IGNIA marks the first lending operation approved under the IDB’s Opportunities for the Majority (OM) initiative launched in 2006. The initiative seeks to engage the business community to view the low-income sector as active participants and stakeholders in vibrant markets with strong growth potential.

"Unfortunately the poor in the region tend to pay a penalty for their situation—in the form of money spent on trucked water, hours wasted on commuting to distant jobs, work days lost to preventable diseases, or high interest rates paid to informal money lenders," said IDB President Luis Alberto Moreno. "The business community can help to reduce that penalty by offering quality goods and services tailored to the specific needs of low-income consumers and producers."

The IGNIA Fund will invest precisely in companies that have the potential to reach this low-income segment of society, said Elizabeth Boggs Davidsen, IDB project team leader.

“We want to help create an ‘investment case’ for these companies and highlight the benefits of empowering local entrepreneurship and generating social impact,” said Davidsen.

IGNIA’s co-founder Álvaro Rodriguez Arregui said the IDB’s participation will allow IGNIA “to support the growth and expansion of high growth social enterprises.”

“Together, the IDB and IGNIA are launching a pioneering approach to address some of the critical development challenges of the region,” he added.

This is the first time the IDB will provide a loan to a venture capital firm and represents an innovative way to apply senior, secured debt to an equity fund.

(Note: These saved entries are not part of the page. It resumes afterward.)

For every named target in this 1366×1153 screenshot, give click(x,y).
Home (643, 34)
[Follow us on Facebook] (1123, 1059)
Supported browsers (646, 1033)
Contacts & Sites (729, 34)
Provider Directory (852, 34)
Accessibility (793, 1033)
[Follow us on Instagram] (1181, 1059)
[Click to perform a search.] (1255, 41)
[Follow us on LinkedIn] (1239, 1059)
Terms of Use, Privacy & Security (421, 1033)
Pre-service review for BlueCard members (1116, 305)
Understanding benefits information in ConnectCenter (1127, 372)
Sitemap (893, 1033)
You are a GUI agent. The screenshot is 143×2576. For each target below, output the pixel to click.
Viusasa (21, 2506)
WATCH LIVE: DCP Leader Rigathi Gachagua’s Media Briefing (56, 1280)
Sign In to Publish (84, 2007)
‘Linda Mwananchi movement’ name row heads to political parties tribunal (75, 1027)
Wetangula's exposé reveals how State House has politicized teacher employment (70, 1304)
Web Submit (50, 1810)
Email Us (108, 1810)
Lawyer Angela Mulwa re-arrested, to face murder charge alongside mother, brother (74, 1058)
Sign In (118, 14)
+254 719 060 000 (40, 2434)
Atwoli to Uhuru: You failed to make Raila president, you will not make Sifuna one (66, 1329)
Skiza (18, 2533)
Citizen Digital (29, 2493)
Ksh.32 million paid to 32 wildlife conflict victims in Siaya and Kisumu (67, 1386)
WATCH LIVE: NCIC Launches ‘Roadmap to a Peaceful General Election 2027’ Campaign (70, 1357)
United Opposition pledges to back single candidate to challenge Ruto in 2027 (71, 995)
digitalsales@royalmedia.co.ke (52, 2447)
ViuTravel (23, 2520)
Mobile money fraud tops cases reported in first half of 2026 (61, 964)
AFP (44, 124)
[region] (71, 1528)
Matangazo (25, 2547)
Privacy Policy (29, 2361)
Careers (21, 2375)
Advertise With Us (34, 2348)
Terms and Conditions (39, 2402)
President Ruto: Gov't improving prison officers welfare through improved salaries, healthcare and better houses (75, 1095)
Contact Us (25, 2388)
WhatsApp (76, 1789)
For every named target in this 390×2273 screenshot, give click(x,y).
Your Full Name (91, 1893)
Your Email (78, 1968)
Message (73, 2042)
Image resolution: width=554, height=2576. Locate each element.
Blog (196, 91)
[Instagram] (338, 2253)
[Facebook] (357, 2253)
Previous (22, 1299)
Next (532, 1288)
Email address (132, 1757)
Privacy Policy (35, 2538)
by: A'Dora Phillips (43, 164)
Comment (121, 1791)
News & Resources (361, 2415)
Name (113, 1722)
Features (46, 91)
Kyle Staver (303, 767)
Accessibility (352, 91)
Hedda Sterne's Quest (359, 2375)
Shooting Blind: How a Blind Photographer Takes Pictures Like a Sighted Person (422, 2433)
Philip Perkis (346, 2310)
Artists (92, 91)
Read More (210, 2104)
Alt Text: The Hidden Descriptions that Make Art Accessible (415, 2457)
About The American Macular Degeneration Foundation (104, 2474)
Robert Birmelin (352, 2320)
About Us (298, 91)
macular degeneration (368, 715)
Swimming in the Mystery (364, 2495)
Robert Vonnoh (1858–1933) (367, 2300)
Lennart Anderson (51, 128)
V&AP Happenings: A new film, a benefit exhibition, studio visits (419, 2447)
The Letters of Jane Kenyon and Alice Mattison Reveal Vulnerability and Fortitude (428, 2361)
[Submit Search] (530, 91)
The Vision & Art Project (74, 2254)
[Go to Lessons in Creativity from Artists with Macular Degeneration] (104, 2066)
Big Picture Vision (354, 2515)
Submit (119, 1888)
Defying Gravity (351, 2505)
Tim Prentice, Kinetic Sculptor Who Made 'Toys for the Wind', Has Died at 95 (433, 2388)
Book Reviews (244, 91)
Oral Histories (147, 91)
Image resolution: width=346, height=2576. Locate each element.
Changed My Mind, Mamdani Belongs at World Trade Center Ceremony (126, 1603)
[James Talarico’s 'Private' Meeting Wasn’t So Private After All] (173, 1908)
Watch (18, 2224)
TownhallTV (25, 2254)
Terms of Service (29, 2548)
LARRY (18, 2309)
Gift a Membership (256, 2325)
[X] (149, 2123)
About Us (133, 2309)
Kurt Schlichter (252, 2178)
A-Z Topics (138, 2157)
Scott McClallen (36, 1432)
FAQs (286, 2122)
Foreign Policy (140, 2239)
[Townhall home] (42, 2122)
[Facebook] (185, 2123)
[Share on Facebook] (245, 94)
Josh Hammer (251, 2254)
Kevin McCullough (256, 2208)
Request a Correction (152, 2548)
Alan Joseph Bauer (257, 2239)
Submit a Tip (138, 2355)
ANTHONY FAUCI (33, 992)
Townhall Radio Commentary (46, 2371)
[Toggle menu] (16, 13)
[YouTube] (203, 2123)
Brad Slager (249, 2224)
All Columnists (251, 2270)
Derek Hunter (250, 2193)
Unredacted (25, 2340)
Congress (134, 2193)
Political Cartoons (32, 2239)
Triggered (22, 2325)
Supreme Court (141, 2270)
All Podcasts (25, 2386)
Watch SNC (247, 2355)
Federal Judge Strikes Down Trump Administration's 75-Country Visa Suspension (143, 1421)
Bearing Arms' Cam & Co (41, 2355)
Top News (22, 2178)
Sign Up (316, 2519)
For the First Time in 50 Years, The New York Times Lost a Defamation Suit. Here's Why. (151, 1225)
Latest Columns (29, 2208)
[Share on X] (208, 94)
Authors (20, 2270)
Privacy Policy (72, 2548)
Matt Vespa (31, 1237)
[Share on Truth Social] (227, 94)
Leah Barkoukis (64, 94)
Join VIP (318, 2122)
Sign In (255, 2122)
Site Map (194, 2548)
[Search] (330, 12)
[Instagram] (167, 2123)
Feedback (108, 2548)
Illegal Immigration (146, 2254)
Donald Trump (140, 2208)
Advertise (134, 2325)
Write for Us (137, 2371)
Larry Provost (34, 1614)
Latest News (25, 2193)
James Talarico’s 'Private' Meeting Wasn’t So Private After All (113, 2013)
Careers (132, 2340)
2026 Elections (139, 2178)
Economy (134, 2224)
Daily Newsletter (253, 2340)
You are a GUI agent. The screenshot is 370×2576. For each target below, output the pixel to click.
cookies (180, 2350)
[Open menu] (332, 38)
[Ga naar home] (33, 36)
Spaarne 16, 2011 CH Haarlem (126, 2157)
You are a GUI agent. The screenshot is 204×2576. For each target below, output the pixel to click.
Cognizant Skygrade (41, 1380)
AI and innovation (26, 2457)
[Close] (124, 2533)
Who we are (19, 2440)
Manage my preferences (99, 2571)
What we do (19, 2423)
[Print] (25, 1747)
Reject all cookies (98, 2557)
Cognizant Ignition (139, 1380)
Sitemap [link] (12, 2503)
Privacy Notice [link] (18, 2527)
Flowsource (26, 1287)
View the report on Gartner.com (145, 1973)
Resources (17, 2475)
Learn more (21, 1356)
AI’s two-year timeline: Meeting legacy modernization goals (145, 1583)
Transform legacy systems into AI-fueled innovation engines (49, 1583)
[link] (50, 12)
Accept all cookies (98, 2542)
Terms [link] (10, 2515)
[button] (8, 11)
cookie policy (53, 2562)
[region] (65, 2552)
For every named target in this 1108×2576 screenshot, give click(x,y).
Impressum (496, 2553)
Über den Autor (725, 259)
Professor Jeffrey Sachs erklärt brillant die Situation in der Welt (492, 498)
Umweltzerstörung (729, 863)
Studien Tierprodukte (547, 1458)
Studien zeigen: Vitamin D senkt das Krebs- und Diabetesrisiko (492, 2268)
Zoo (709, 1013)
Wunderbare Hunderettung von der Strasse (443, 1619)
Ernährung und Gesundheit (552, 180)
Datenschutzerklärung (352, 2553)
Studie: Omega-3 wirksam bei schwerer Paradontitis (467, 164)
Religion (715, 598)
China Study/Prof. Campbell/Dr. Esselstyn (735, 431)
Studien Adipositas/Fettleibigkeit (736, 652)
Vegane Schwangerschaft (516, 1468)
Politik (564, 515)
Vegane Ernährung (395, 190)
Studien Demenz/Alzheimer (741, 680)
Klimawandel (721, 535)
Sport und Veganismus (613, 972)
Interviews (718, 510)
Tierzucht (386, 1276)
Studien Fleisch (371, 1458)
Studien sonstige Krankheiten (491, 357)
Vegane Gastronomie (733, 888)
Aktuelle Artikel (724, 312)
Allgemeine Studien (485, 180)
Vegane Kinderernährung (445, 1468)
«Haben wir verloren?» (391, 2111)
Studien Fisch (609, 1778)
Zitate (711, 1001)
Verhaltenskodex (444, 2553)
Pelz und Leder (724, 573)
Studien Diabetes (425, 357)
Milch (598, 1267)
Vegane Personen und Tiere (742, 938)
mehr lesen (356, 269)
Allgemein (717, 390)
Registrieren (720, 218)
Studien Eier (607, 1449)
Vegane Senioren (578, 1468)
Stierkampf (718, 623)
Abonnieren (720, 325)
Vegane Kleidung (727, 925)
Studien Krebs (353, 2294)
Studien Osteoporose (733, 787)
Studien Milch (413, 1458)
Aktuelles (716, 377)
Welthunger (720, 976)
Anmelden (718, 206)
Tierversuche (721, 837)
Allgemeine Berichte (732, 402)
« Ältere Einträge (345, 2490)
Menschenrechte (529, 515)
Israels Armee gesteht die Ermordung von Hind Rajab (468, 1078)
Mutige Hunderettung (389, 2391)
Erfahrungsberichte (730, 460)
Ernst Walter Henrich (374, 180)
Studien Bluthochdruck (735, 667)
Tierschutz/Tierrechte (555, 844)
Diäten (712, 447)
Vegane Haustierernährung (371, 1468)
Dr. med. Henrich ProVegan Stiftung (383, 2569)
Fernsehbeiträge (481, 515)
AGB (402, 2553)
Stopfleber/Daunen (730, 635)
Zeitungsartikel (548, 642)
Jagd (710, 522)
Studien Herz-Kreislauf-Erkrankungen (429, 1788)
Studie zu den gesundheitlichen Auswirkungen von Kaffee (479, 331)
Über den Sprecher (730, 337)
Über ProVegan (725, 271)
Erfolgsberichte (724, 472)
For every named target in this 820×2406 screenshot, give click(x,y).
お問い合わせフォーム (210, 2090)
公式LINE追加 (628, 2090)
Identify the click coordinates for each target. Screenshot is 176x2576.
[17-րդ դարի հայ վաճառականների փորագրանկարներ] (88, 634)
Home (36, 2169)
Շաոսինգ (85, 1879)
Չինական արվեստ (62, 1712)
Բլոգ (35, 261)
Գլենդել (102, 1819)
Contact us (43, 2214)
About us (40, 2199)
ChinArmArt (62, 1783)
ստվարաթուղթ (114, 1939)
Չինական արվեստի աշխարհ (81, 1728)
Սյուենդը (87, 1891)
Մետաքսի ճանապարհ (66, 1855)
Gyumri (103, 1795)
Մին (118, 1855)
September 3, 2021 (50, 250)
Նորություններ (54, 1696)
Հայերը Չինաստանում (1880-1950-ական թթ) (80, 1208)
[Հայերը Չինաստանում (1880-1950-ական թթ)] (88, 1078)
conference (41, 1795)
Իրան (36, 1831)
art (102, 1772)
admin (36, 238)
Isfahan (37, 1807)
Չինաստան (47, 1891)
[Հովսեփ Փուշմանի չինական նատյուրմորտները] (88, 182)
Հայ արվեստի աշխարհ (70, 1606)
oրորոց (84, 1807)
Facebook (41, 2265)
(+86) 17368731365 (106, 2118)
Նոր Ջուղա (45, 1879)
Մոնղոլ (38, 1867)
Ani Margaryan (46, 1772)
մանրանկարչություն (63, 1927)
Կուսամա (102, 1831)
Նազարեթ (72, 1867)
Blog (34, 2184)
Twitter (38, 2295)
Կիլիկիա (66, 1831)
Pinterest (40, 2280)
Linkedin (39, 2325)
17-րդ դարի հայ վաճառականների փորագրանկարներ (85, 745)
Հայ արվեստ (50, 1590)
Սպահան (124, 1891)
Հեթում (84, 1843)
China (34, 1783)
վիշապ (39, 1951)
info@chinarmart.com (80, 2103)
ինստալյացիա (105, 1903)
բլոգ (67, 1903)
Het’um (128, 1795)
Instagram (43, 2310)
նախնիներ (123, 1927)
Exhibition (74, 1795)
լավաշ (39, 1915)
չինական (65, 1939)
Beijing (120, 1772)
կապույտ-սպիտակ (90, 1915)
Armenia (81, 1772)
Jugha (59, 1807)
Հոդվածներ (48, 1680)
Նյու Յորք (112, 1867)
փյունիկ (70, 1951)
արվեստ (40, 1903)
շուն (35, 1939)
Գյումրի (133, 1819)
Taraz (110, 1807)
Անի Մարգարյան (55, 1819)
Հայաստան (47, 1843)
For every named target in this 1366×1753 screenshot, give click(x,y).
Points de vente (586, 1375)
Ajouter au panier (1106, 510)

IGNIA plans to invest between US$2 million and US$10 million in each enterprise, including a primary health care clinic business and a low-income housing development.

“Partnering with the IDB is especially meaningful given the Bank’s leadership through its Opportunity for the Majority initiative,” said IGNIA co-founder Michael Chu. “With the IDB’s support, we hope to create the vanguard of new industries that will deliver key goods and services to help the poor realize their full human potential.”

IGNIA’s initial emphasis is on Mexico but expects a minimum of 40 percent of the fund’s resources to be invested throughout the region.